Texto para leer:
Isabel Preysler. AEP
photo_camera Isabel Preysler. AEP

ESTA SEMANA ha sumado un año más. Se acerca a una nueva generación viviendo un momento dulce que ya necesitaba porque, muchas veces, lo que percibimos no se ajusta a lo que realmente vivimos. No voy a decir que Isabel Preysler no haya tenido una vida exitosa. La ha vivido exprimiéndola al máximo y eso conllevó, en ocasiones, sufrimientos innecesarios e inesperados.

Nuestra amistad se remonta a unos cuantos años atrás. Nos acercamos y compartimos más cuando ya estaba casada con Miguel Boyer, lo que me permitió, hasta su marcha, compartir con él conversaciones y tertulias llenas de ingenio.

Juntos hemos viajado varias veces. Con toda la familia, tuve el privilegio de conocer Egipto a través del esmerado conocimiento del político. Recuerdo que, cuando decidimos organizar ese viaje, Ana era muy pequeña e Isabel tenía dudas de que acabase comprendiendo la complejidad que encerraba la historia de ese país. Sin embargo, Miguel tenía claro que entendería todas y cada una de las etapas que le explicasen. Y así fue. Ana, hoy a punto de ser madre, nos daba mil vueltas a los demás, lo pillaba todo al vuelo y enlazaba magistralmente unas leyendas con otras.

Isabel Preysler y Amalia Enríquez. DP

Para ese viaje nos designaron un guía fantástico. A medida que avanzaban los días, él se dio cuenta de que los conocimientos egiptólogos de Miguel eran, incluso, superiores a los que él impartía, así que, sin pensárselo dos veces, cuando estábamos visitando Luxor le dijo: "Si no le importa Sr. Boyer, explíquelo todo usted. Me vendrá bien aprender". Y, el resto del viaje, Miguel se convirtió en el mejor guía que podíamos imaginar. Todo un privilegio que, con los años y los recuerdos, se ha convertido en un regalo.

Hay muchas instantáneas de aquella aventura, conservo algunas muy concretas de ese viaje. Con especial cariño guardo una de los dos solos, con la única compañía del guía egipcio, en una zona de Asuán a la que había que ir a las 6 de la mañana. Salvo nosotros, nadie más se apuntó a esa visita porque «hay que madrugar mucho», recuerdo que dijo Tamara.

Otro momento que me viene ahora a la cabeza es un viaje al parque temático de las afueras de París. Miguel, muy amante de la cultura francesa y poco de la americana, aceptó ese viaje por satisfacer a su hija Ana, su auténtica debilidad. No le hacía ninguna gracia verse rodeado del ratón y su troupe, pero aguantó pacientemente, con puro amor de padre, todas y cada una de las instantáneas que se sucedieron sin parar, incluso una muy especial en un desayuno con todos los personajes de ese mundo mágico, en el que se encontraba más desubicado que cómodo.

Es curiosa la labor que hace la mente con los recuerdos. Muchos se agolpan ahora y me piden paso. Me gusta la sensación de comprobar que siguen vivos. Va a resultar que es verdad que algo/alguien no muere mientras no dejes de recordarlo. Supongo que, como ocurre siempre, el tiempo se encarga de asentar las emociones, sedando la pena y recolocando esos recuerdos.

Isabel es feliz en esa nueva vida, que inició tras la ausencia. La sigue viviendo con la intensidad de antaño y en plenitud. No la imagino sin disfrutar. Privilegios de la vida.

Listado:
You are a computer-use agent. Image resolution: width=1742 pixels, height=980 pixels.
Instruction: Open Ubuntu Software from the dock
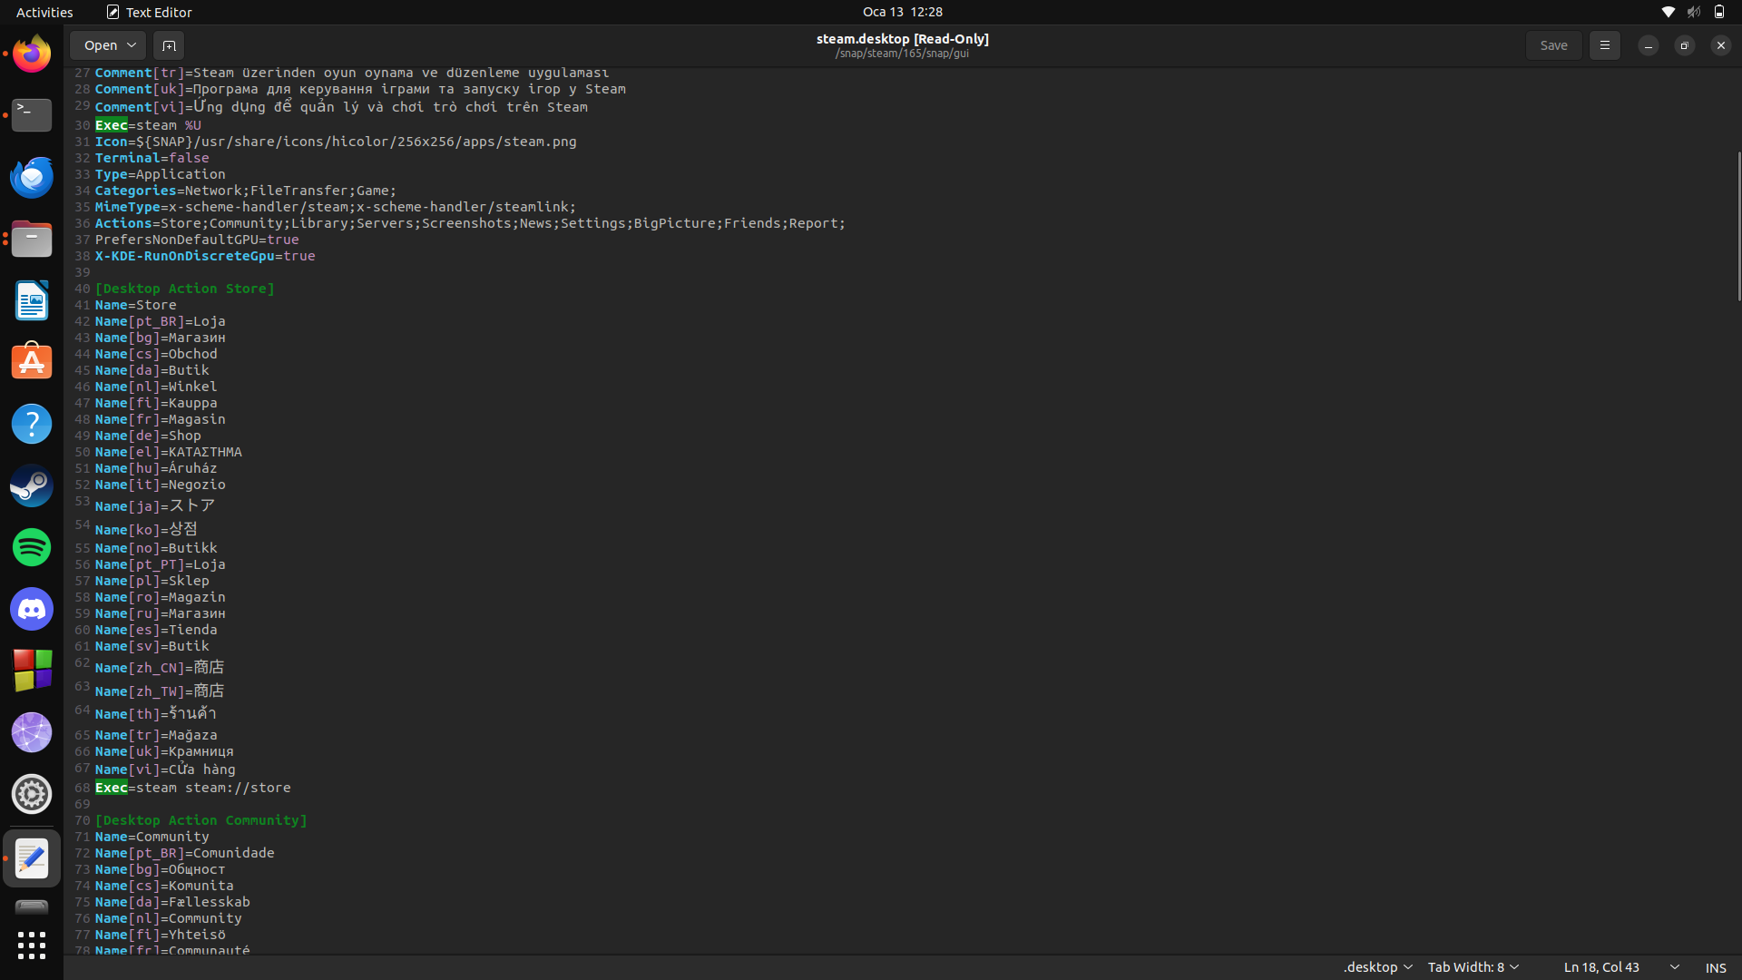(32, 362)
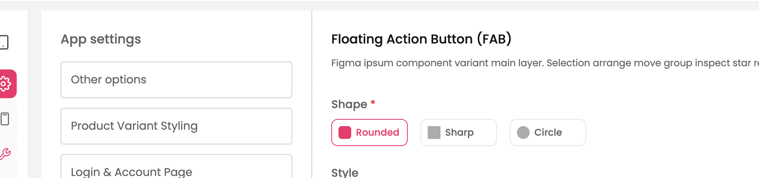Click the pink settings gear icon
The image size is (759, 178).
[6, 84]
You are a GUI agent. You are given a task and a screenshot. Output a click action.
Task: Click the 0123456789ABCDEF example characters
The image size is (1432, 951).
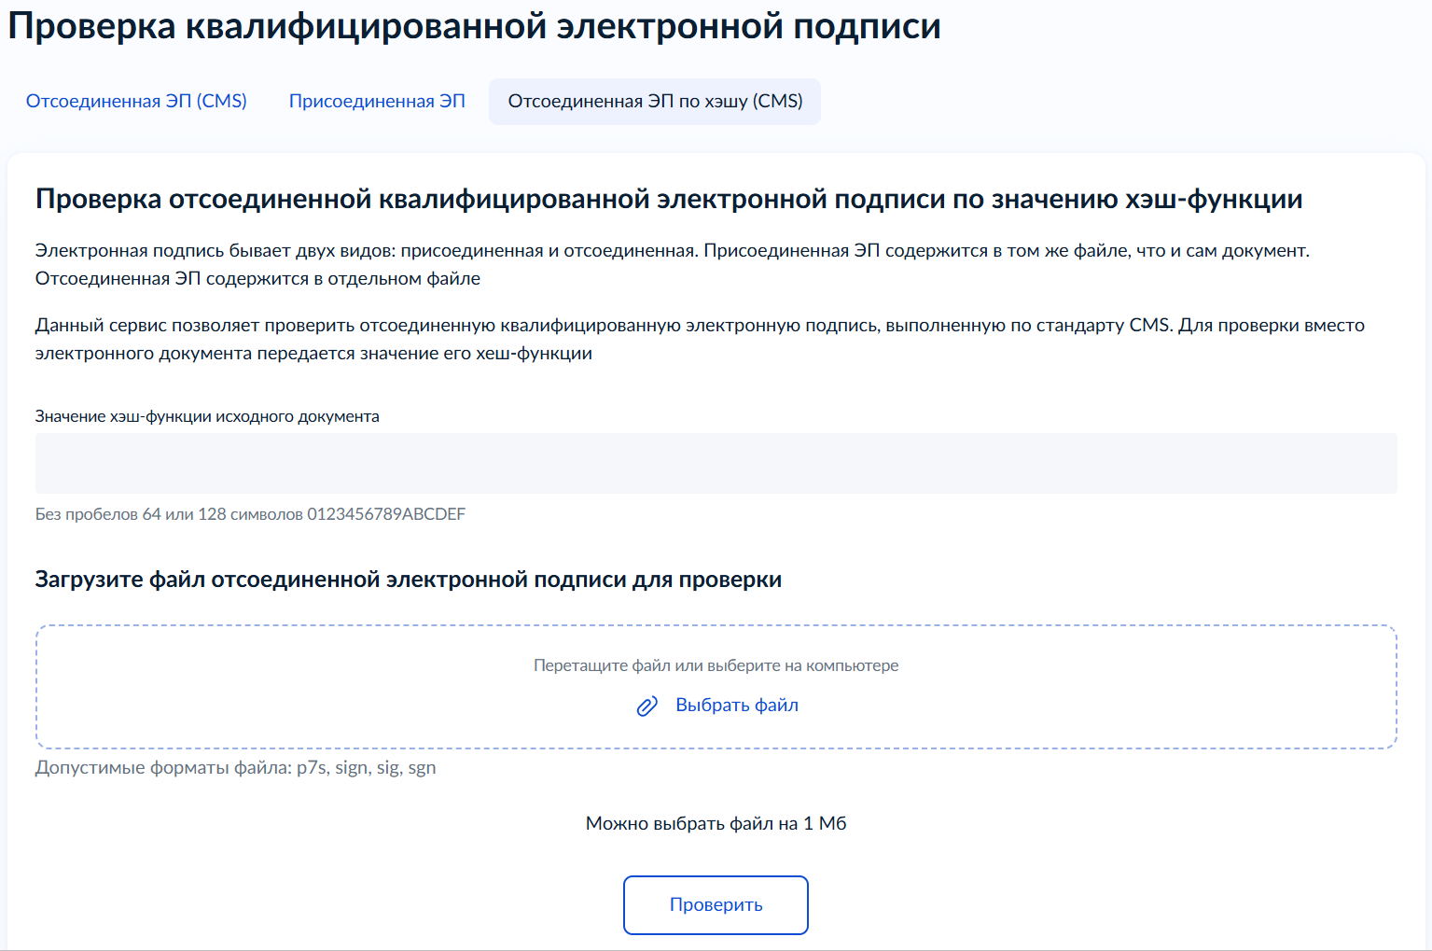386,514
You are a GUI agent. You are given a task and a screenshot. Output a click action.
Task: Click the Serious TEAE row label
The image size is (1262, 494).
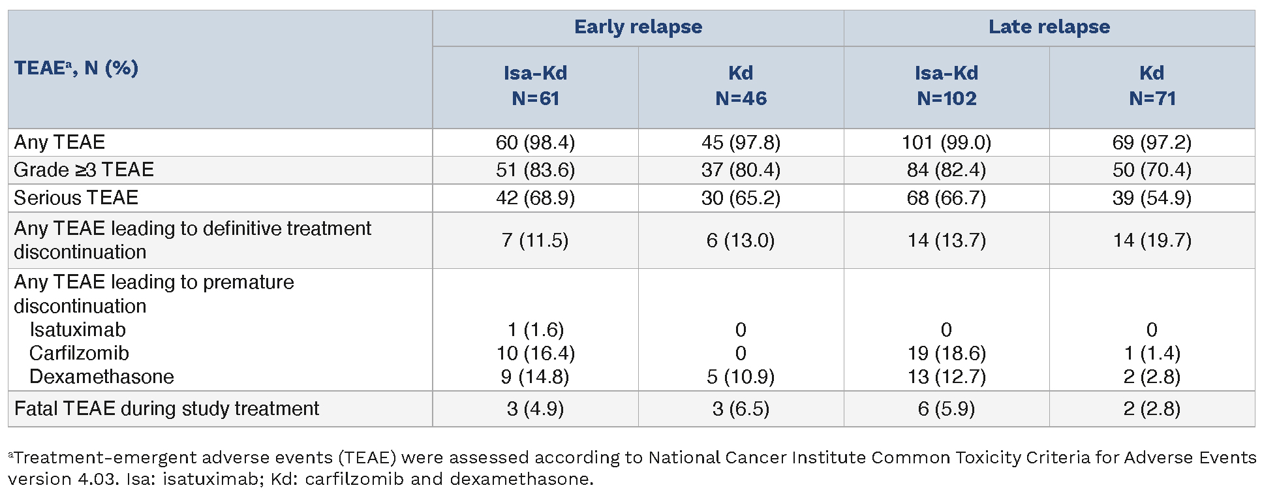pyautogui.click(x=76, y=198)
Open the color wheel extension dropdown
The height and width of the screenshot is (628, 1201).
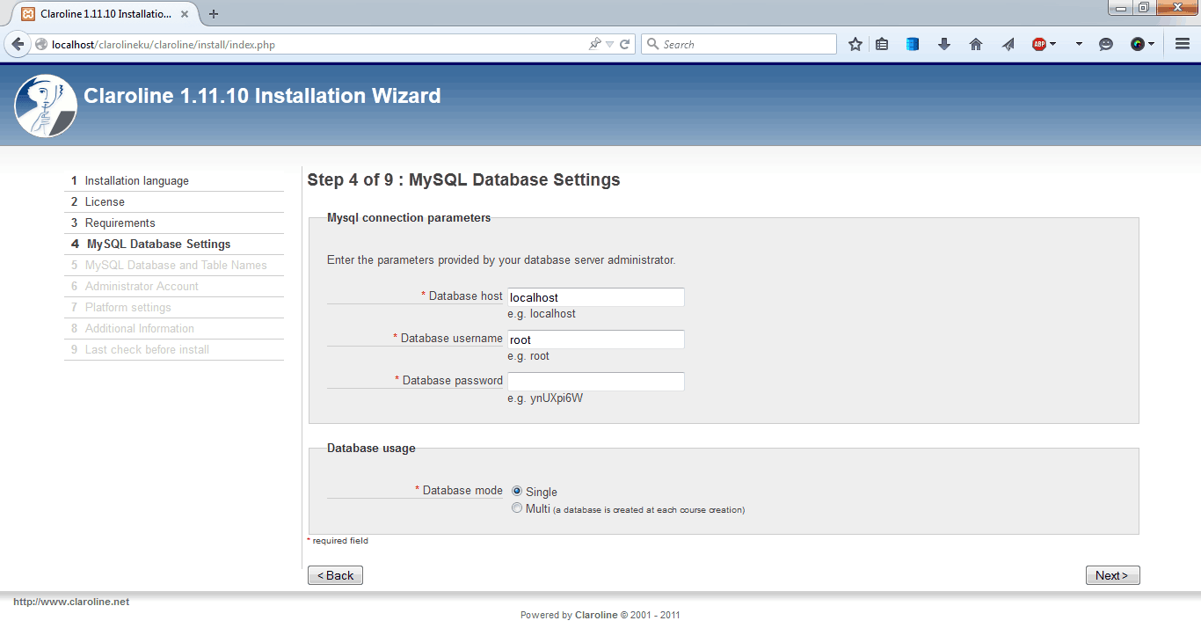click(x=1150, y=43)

Tarea planteada:
Copia sin cambios el trozo del texto sobre Isabel Preysler que empieza en "Nuestra amistad se" y termina en "leyendas con otras.", con ambos incluidos. Este material va aparte y no tiene nada que ver con el texto.

Resultado final:
Nuestra amistad se remonta a unos cuantos años atrás. Nos acercamos y compartimos más cuando ya estaba casada con Miguel Boyer, lo que me permitió, hasta su marcha, compartir con él conversaciones y tertulias llenas de ingenio.

Juntos hemos viajado varias veces. Con toda la familia, tuve el privilegio de conocer Egipto a través del esmerado conocimiento del político. Recuerdo que, cuando decidimos organizar ese viaje, Ana era muy pequeña e Isabel tenía dudas de que acabase comprendiendo la complejidad que encerraba la historia de ese país. Sin embargo, Miguel tenía claro que entendería todas y cada una de las etapas que le explicasen. Y así fue. Ana, hoy a punto de ser madre, nos daba mil vueltas a los demás, lo pillaba todo al vuelo y enlazaba magistralmente unas leyendas con otras.